- _What you will do_
The entries below contain a line with "The width and" and a line with "Task: Pick the red 200 color interval swatch". Retype exactly everything from the first down to the second, both included, and nothing else.
───── Listed records
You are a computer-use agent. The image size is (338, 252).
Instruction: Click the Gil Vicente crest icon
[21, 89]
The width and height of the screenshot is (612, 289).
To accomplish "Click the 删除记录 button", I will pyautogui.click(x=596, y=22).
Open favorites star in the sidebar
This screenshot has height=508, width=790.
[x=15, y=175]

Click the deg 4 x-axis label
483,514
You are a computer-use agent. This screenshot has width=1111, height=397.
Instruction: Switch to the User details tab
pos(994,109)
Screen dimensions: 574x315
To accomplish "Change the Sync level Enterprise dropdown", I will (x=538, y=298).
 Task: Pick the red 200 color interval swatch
──────────
───── Listed records
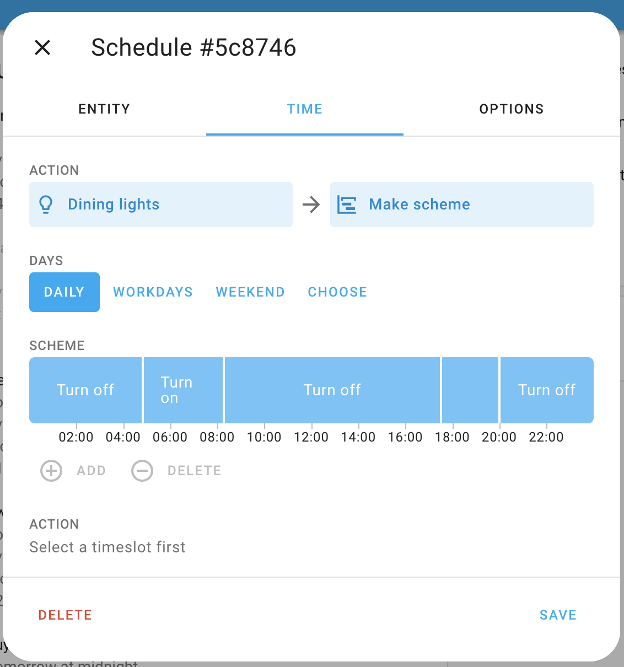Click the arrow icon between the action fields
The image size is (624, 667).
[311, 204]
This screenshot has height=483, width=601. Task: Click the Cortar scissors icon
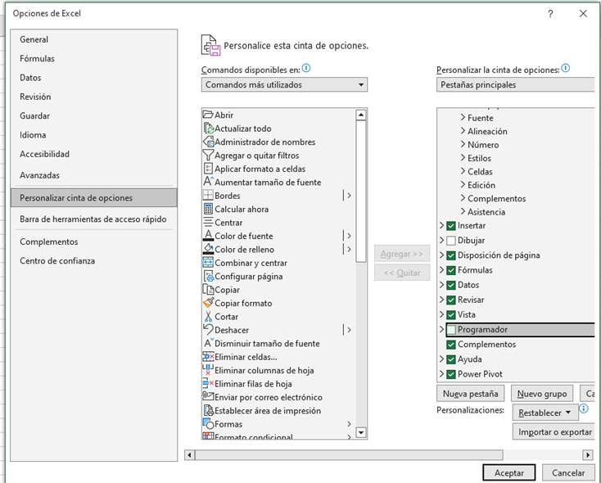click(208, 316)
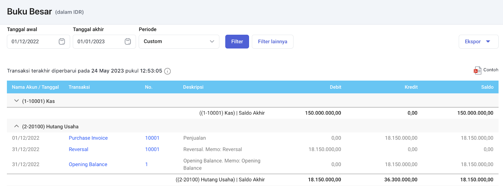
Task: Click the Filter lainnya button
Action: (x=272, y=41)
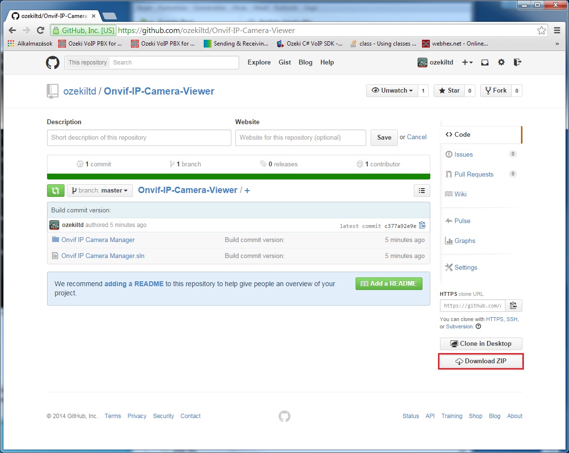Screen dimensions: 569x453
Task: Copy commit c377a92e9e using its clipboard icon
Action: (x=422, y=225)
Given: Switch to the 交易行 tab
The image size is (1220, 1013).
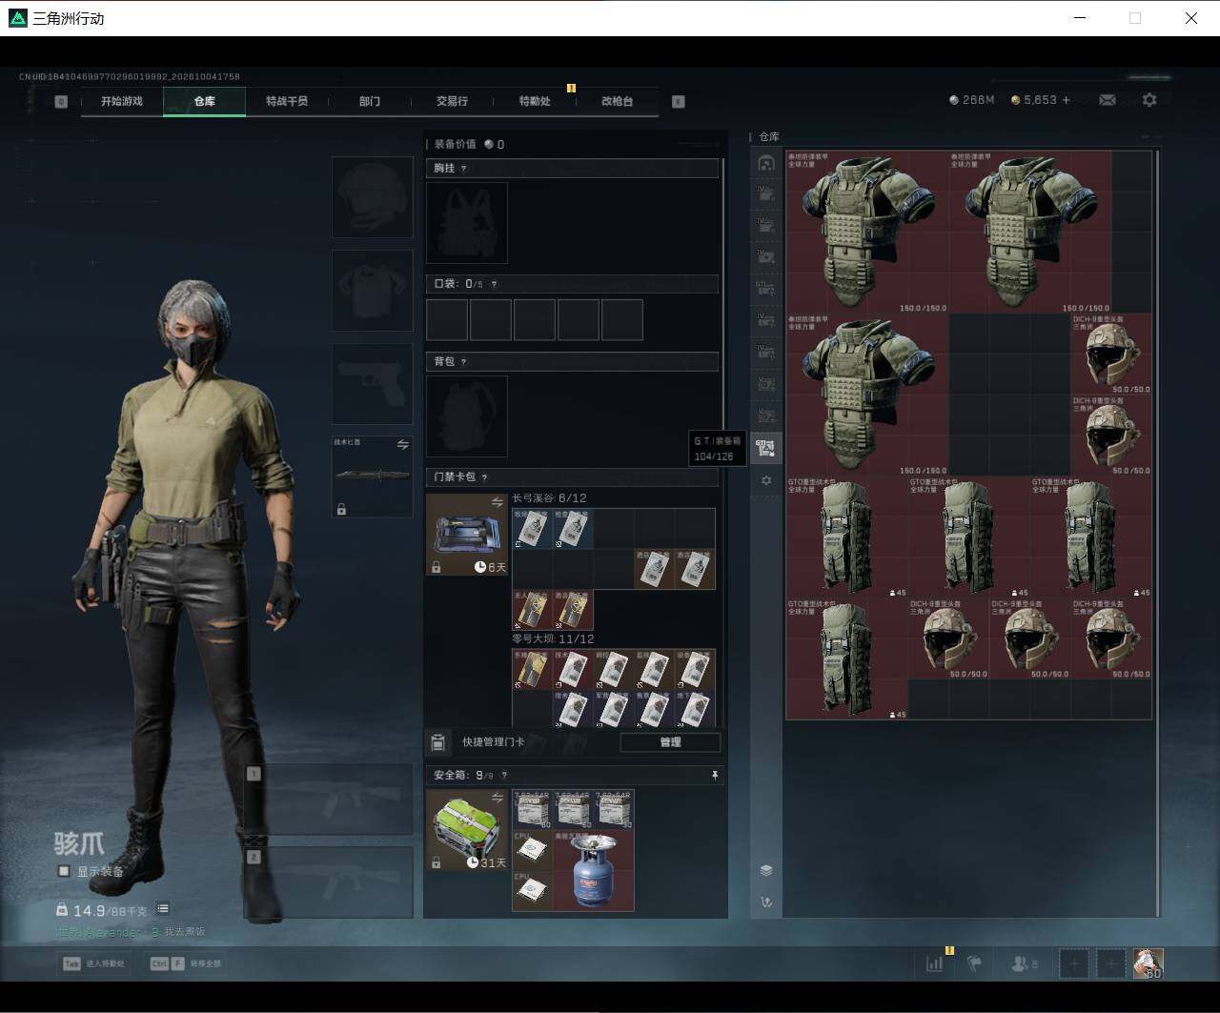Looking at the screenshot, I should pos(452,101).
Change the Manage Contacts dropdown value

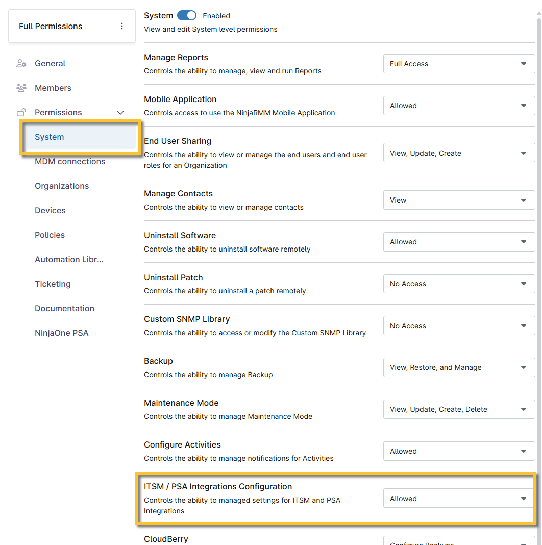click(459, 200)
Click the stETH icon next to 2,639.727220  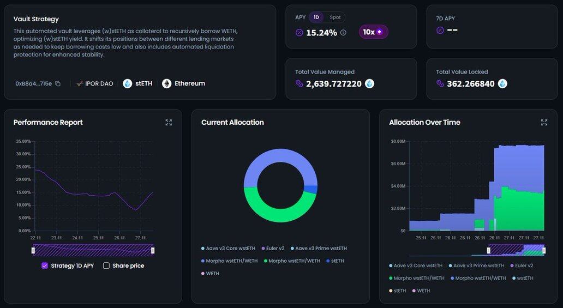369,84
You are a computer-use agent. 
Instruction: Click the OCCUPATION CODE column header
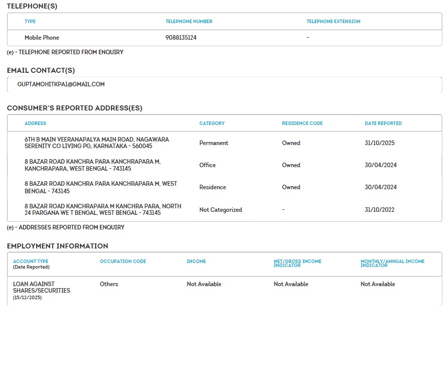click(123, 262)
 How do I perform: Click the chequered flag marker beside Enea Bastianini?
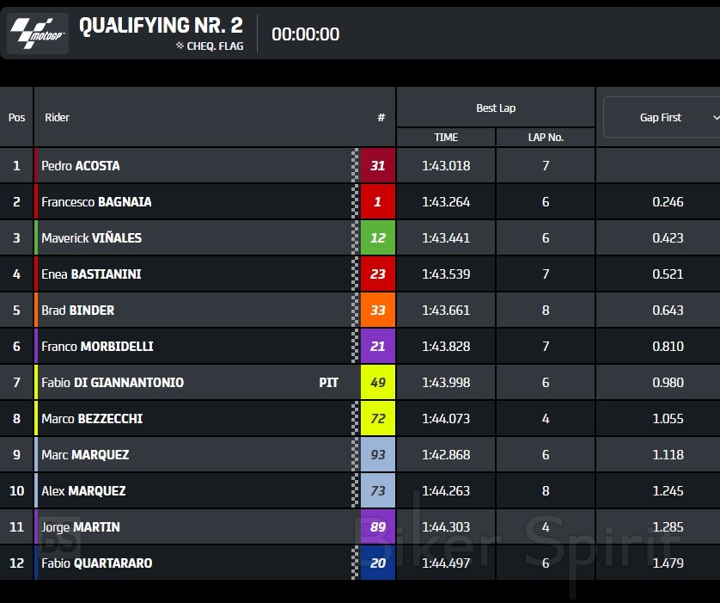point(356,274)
──────────
- _Exercise answer_
The width and height of the screenshot is (612, 289).
To accomplish "Click the 删除记录 button", I will pyautogui.click(x=596, y=22).
Open favorites star in the sidebar
This screenshot has height=508, width=790.
[x=15, y=175]

Click the deg 4 x-axis label
483,514
You are a computer-use agent. This screenshot has width=1111, height=397.
Instruction: Switch to the User details tab
pos(994,109)
Screen dimensions: 574x315
To accomplish "Change the Sync level Enterprise dropdown", I will (x=538, y=298).
 Task: Pick the red 200 color interval swatch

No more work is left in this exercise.